| Required work |
Provide only the number of lines below that hold "computer".

| Dataset excerpts |
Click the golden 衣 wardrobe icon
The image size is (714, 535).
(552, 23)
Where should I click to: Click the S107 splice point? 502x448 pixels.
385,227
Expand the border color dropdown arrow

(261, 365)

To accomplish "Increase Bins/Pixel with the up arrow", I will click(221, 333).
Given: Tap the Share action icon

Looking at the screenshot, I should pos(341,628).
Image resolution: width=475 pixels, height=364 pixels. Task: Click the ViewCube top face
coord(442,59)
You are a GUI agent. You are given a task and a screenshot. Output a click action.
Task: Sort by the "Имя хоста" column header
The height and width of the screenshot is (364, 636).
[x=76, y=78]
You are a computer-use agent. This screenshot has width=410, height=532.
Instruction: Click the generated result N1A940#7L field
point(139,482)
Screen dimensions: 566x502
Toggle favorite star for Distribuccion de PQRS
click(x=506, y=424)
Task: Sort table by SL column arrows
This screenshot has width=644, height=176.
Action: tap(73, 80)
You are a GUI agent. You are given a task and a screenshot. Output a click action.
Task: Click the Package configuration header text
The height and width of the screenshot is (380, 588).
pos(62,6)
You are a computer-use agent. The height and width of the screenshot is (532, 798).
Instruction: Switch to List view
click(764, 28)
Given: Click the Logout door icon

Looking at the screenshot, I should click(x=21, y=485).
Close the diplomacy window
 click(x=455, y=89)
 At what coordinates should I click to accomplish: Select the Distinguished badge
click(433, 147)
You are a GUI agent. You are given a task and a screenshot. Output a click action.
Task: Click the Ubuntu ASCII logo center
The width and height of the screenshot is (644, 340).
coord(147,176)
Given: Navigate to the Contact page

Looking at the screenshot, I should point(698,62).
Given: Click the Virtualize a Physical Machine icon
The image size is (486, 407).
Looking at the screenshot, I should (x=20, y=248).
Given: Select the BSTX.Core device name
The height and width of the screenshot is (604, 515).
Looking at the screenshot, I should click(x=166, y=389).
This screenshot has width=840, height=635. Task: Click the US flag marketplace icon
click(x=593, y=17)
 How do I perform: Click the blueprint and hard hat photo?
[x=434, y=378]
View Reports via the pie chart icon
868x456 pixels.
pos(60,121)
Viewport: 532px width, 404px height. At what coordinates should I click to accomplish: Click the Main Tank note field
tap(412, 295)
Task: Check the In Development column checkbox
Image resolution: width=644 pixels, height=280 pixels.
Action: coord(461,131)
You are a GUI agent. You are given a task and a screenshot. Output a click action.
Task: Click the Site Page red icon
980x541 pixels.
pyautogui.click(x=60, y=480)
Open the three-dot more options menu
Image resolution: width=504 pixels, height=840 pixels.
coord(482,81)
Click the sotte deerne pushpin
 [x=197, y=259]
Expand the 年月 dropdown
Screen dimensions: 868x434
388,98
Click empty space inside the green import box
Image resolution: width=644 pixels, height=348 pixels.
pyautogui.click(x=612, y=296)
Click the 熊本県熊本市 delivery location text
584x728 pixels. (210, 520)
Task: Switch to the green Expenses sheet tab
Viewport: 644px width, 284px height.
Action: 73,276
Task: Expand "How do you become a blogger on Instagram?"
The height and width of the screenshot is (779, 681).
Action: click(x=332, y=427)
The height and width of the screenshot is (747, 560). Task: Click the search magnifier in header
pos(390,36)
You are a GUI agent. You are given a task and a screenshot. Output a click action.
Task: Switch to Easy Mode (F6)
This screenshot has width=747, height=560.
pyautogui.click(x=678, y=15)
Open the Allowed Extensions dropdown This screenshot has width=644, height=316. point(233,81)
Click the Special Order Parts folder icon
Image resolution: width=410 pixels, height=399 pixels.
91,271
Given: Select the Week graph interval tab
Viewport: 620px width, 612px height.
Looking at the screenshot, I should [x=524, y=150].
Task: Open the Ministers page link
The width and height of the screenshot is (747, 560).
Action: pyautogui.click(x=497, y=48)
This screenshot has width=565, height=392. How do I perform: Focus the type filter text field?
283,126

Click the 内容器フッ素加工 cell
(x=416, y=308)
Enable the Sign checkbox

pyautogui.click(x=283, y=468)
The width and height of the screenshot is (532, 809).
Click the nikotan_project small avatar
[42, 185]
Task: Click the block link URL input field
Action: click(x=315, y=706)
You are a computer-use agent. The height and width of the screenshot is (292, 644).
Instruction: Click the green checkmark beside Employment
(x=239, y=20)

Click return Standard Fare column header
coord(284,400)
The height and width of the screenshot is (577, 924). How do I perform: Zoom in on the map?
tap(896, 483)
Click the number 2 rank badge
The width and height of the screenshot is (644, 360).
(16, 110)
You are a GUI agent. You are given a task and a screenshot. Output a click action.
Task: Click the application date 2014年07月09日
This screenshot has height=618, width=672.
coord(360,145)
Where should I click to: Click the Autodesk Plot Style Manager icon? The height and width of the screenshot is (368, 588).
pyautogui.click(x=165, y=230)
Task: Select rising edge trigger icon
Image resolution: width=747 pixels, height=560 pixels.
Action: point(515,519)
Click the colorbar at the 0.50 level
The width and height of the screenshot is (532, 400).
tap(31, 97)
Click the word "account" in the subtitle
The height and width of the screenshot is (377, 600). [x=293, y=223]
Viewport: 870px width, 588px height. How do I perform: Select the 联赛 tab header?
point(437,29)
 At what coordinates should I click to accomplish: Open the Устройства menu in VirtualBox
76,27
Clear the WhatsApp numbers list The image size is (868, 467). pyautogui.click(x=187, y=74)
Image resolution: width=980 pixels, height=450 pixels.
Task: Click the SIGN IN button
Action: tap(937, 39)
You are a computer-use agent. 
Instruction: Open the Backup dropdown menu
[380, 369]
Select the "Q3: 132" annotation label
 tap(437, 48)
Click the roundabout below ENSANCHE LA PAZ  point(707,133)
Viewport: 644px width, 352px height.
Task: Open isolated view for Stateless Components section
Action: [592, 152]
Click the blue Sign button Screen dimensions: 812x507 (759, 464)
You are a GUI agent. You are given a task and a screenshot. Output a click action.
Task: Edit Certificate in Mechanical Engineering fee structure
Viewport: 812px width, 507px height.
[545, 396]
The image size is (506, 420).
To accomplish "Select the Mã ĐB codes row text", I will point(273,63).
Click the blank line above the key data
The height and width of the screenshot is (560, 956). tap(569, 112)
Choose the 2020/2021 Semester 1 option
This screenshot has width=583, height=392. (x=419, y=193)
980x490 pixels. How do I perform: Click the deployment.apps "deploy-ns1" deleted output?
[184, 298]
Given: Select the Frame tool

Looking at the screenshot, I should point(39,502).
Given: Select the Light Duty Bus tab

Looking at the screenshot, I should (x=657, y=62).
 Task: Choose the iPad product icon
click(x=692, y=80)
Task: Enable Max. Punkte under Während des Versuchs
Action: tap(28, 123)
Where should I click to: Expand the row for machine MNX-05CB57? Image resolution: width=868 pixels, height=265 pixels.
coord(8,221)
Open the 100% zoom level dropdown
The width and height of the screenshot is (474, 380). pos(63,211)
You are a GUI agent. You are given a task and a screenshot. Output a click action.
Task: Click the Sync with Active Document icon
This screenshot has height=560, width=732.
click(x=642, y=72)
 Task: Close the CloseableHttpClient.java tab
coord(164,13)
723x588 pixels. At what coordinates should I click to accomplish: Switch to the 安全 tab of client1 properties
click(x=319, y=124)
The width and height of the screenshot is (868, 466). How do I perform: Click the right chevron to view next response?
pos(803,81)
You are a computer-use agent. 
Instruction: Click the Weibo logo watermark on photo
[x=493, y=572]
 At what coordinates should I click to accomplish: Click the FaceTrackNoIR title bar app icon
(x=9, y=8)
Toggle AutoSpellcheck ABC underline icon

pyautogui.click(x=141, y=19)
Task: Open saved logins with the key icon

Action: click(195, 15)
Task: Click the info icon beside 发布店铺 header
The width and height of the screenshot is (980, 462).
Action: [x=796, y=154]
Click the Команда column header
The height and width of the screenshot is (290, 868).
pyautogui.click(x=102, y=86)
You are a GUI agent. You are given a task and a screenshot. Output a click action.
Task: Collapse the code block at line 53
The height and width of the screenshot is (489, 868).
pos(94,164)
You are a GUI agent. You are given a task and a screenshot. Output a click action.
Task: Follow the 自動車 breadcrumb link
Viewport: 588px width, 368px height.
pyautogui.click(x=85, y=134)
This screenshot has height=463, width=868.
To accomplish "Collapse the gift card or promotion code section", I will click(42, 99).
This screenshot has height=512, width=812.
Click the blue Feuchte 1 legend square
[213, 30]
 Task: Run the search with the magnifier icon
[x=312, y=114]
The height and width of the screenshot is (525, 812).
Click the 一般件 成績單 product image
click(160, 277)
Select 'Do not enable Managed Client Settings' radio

| Task output |
5